There are a number of things you need to consider before you officially open this bank account. First, know what types of currencies are being accepted. There are hundreds of currencies in the world, but only a few of them are accepted by banks. This is because they want to go for the most stable or the most traded. That’s why a foreign currency account may accept only 5 or 10 currencies maximum.
Then you need to have an idea about the opening balance. Usually you need to put up at least 2,000 SGD to open a foreign currency account. You also have to know about the minimum balance you should maintain. Sometimes it can differ among currencies. Other amounts you should be concerned of are overdrafts and below-the-limit fee. Most of all, determine how much interest you’re going to gain. This is how you can earn from your currencies. Most definitely the higher the interest the better.
To better monitor your account, look for a bank that has an online banking service. Even if you’re traveling, you can still keep track of the currencies going in and out of your bank.
Engage in forex trading.
Trillions of money go in and out of the forex market every year. That basically tells you how huge and successful forex trading is. Moreover, because of the presence of trading platforms, you can trade at the comforts of your own home. Unlike in foreign currency accounts, there are more major players in forex trading, around 100 or more.

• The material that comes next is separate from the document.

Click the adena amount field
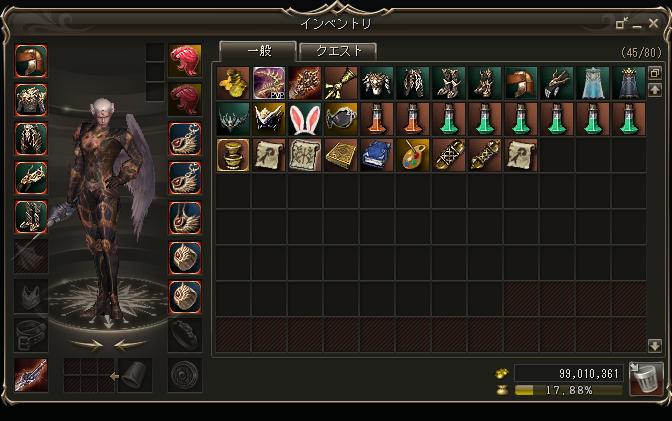Image resolution: width=672 pixels, height=421 pixels. [569, 373]
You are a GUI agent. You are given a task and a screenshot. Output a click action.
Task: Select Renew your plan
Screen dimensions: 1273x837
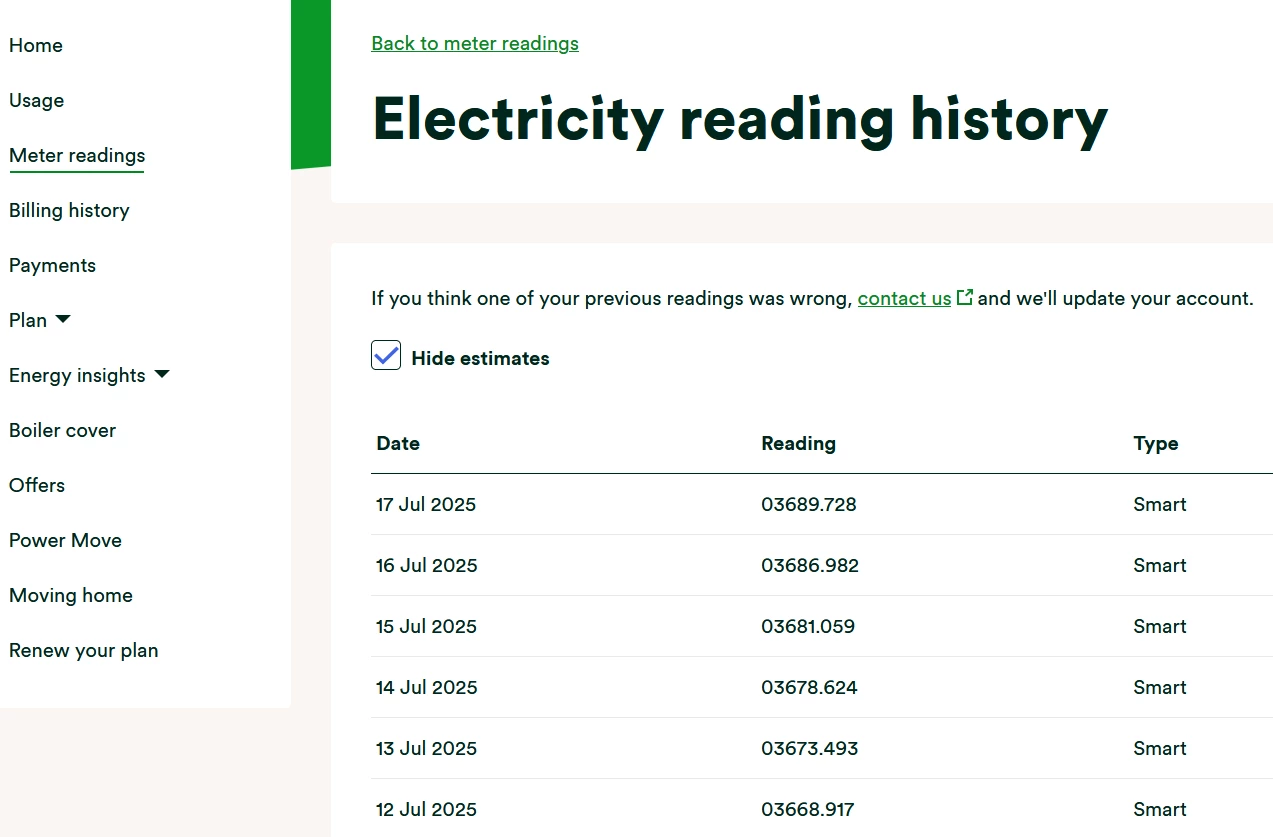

To begin forex trading, you need to have a forex broker. If you wish to make use of the platform, then it’s best if you can try the demo account. Though only good for a couple of days, you will have a general idea of how the technology works and how to trade in real time. You don’t have to worry about funds, since you’re given virtual money.
If you want to utilize a real forex broker then you have to choose wisely. First he or she must be certified or properly registered. The person should exhibit excellent knowledge and skill in forex trading. It is also essential he or she respects your financial decision, though your forex broker is free to provide comments or pieces of advice to you.
If there’s one huge negative thing about forex trading, it’s the fact that it’s risky. There’s no guarantee you will profit all the time. Nevertheless, there are also ways on how you can soften the impact of your losses.
Purchase a mutual fund.
Actually there are many different types of mutual funds, and one of these is called currency mutual funds. Like forex trading, you invest your mutual funds in a variety of currencies. However, you will feel the success of your investment in the long term. That’s why you have to be very patient. Hedging is usually undertaken to soften the blow of currency fluctuations.
Invest in certificates of deposit.
You can further diversify your account by investing in certificates of deposit. You can get them from banks, so you still need to inquire if they offer such portfolio. But if ever they do, you can actually invest your CDs in several foreign currencies. The interest rates will be based on the chosen currencies.
Diversification is key when it comes to boosting your foreign currencies. Couple it with persistence, clear knowledge, and discipline, surely you’re on your way to increasing your wealth in Singapore.